While fight fans watched the preliminaries, Hughes and Smith hashed out the details of the contest. Sullivan and Herald sat in a nearby hotel while their managers decided on a referee and the official timekeepers in each fighter’s corner. They agreed to a Pittsburgh-based referee named John Newell while two out-of-town reporters served as timekeepers. Peter Donahue of the New York World kept time in Sullivan’s corner while Eugene Comiskey of the New York Telegram, a longtime Sullivan antagonist, did the same in Herald’s.
Sullivan entered the Coliseum first. The police officers in attendance, all of whom were Irish Americans according to contemporary accounts, raised their hats in honor of the Strong Boy as he walked to the ring.
Sullivan came to the ring in red, white, and blue trunks, a blue robe and blue stockings with black gaiters. The crowd cheered loudly as his cornermen gave him a pre-fight rubdown with fine liniments.
Herald wore nondescript trunks and a plain topcoat to the ring. He received little applause but was not jeered or hissed at by the largely pro-Sullivan crowd. (Booing did not become commonplace at sporting events in America until the 1910s).
By all accounts, Sullivan looked out of shape. Both men stood about 5’11. While Herald weighed between 180 and 185, newspapers reported Sullivan’s weight as anywhere from 205 to 235 pounds, though some stories suggested that his actual weight was likely much greater than what they reported.
The fight began promptly at 10 p.m.
In the first round, Herald tried to stay out of Sullivan’s range. Eventually, Sullivan felled Herald with a blow to the stomach and a follow-up to the face. Herald popped back up and traded blows with Sullivan until the champion grabbed hold of him and started working his body. The referee separated the fighters and called an end to the first round after two-and-a-half minutes. Herald’s corner spent the interim trying to stop “claret,” as the National Police Gazette put it, from leaking out of his nostrils.
Herald danced around the ring to start the second round before lunging toward Sullivan and delivering a volley of punches. Once in Sullivan’s range, the champion landed a pair of blows to Herald’s face, sending him briefly to the floor. When Herald got back onto his feet, Sullivan grabbed a hold of him, punched him in the stomach and barraged his head and neck with punches and forearm blows. Police then intervened to stop Sullivan from killing his opponent. Chief Murphy got between the men and the referee declared Sullivan the winner. The crowd responded with jeers and projectiles. Some attendees decided they ought to enter the ring to give everyone involved a piece of their mind.
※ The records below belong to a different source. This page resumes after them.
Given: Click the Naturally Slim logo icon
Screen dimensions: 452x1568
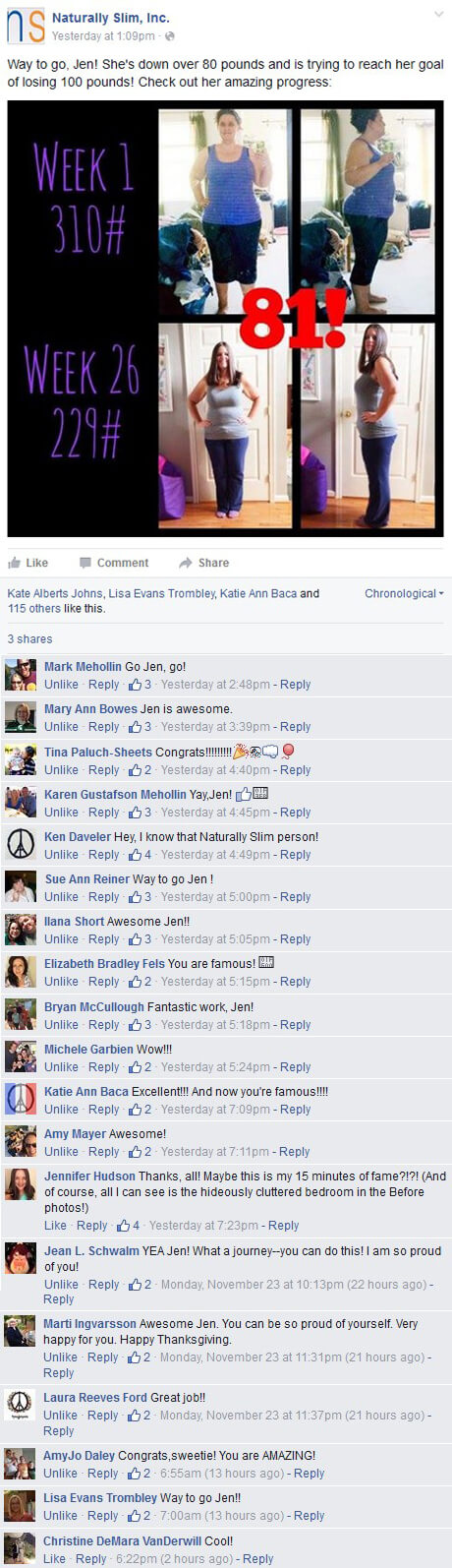Looking at the screenshot, I should [25, 27].
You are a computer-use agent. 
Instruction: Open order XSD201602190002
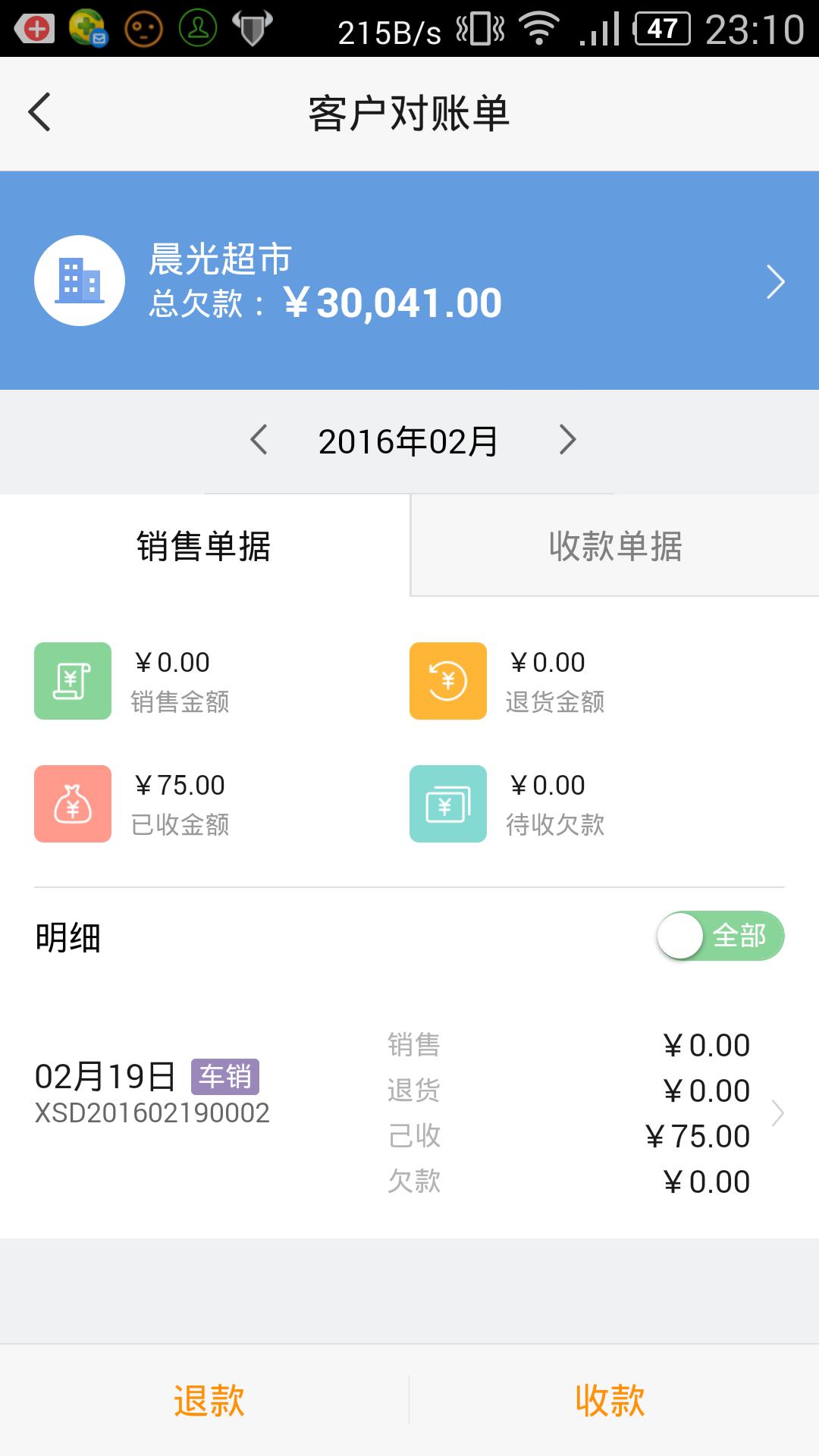[152, 1113]
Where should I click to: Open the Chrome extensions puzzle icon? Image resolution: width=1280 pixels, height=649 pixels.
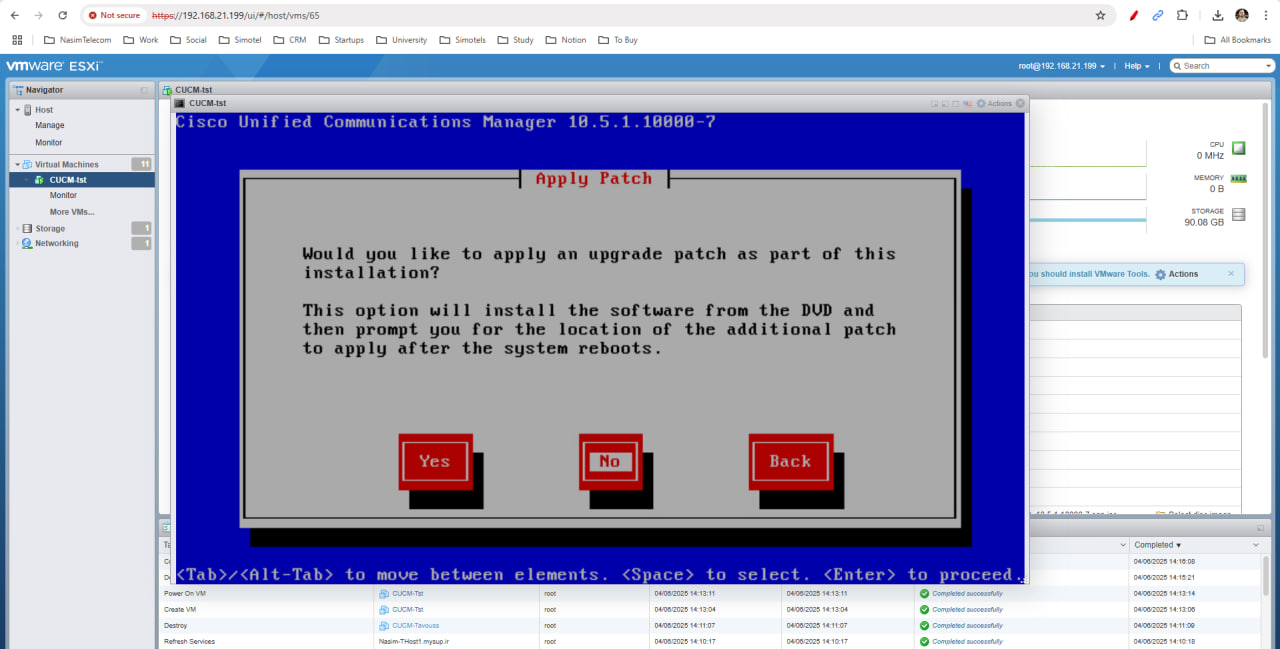(x=1182, y=15)
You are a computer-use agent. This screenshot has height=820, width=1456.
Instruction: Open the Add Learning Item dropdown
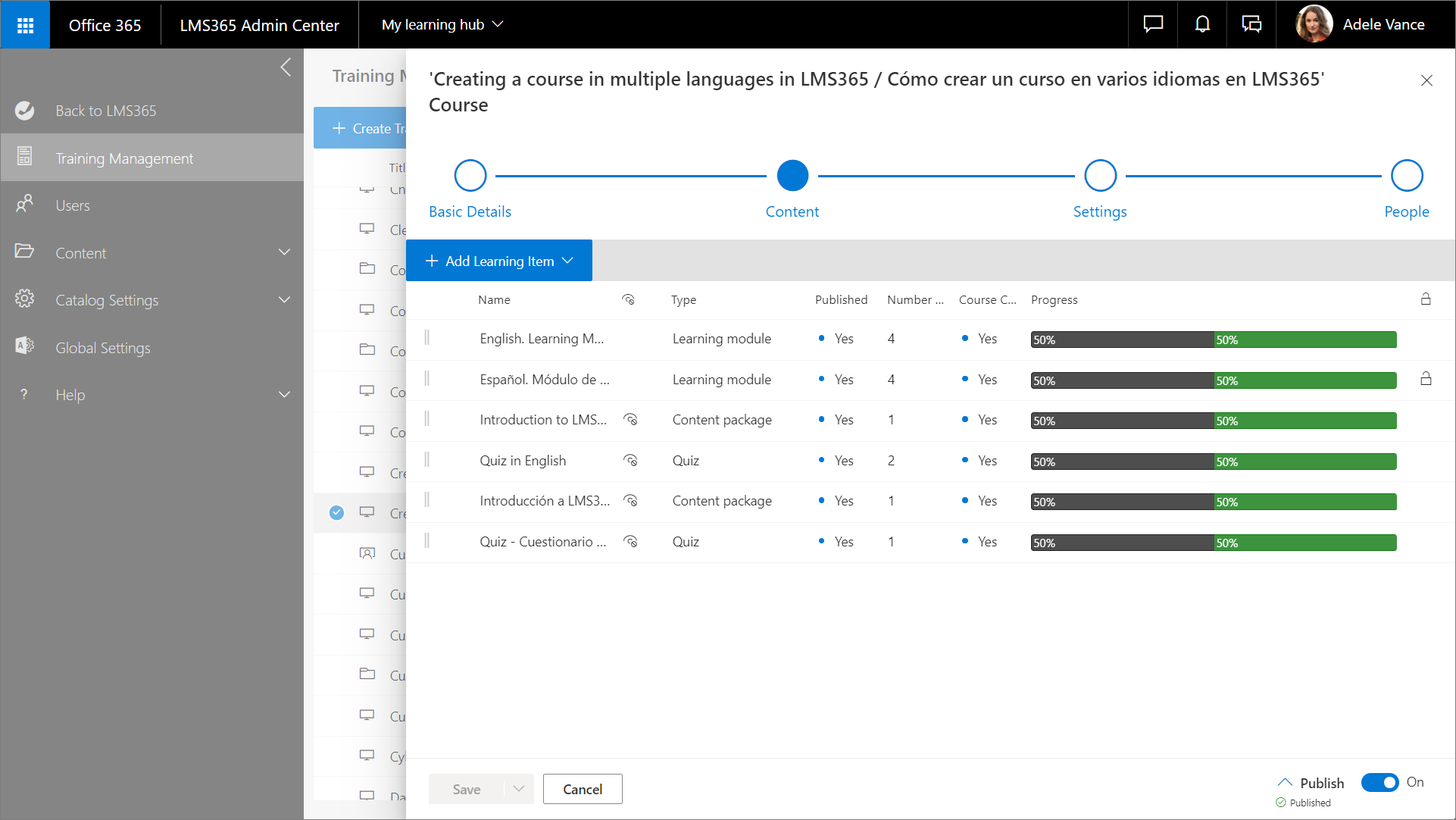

A cadre of police officers worked to maintain order with their clubs, trying not only to keep the crowd at bay but also keep the Sullivan and Herald camps from duking it out in the ring. Sullivan went after his nemesis Comiskey, who went for the revolver in his pocket. Police officers disarmed Comiskey before anyone got shot.
Sullivan then asked to address the crowd, which helped restore order. He congratulated Herald for showing “…a great deal of pluck in standing before a man of my talent.” The champion dispelled talk that the fight would be continued at another venue.
He ended his speech with the phrase, “I am yours truly, John L. Sullivan,” to roaring applause. This would become Sullivan’s closing salutation for the rest of his life as a public speaker. After the fight, Allegheny City police escorted the fighters and their camps back to the hotel through a still unpredictable crowd. Sullivan would never again fight in western PA but his pair of Pittsburgh-area bouts figure prominently in the mythology of his life and times.